WORK REQUIRED
Which lines in the entries below contain the word "agent"? Return each of them in full.

[Start of DATA LISTING]

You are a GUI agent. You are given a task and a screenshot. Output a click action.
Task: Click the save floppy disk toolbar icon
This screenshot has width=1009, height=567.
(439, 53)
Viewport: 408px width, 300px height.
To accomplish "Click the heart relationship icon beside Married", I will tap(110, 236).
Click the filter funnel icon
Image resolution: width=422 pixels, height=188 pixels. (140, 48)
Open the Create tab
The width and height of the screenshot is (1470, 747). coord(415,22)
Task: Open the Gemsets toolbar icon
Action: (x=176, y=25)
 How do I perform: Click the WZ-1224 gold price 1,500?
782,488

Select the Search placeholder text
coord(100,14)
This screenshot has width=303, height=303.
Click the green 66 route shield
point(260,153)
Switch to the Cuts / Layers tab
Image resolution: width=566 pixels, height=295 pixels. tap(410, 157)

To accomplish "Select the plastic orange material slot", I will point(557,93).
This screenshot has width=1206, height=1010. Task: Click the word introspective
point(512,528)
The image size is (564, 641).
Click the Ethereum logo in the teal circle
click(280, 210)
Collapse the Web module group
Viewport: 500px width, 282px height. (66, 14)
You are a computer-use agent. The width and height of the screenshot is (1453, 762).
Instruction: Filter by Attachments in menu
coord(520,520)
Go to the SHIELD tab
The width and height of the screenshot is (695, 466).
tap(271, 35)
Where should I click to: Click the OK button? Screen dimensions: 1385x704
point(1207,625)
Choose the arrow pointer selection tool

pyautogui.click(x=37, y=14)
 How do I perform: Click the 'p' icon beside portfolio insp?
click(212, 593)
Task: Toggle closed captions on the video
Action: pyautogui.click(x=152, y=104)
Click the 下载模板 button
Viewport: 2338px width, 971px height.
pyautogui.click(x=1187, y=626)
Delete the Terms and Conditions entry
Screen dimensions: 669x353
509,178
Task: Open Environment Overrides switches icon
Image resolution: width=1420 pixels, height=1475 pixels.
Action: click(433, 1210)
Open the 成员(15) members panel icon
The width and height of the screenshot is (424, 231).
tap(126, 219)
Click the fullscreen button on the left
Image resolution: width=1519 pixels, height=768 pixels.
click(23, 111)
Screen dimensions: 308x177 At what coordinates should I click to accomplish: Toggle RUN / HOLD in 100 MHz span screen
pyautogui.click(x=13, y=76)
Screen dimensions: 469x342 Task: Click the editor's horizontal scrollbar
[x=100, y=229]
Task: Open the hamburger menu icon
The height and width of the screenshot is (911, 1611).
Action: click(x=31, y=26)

[End of DATA LISTING]

WRITTEN RESPONSE
You are a GUI agent. You are given a task and a screenshot. Output a click action.
You are a computer-use agent. The width and height of the screenshot is (1453, 762).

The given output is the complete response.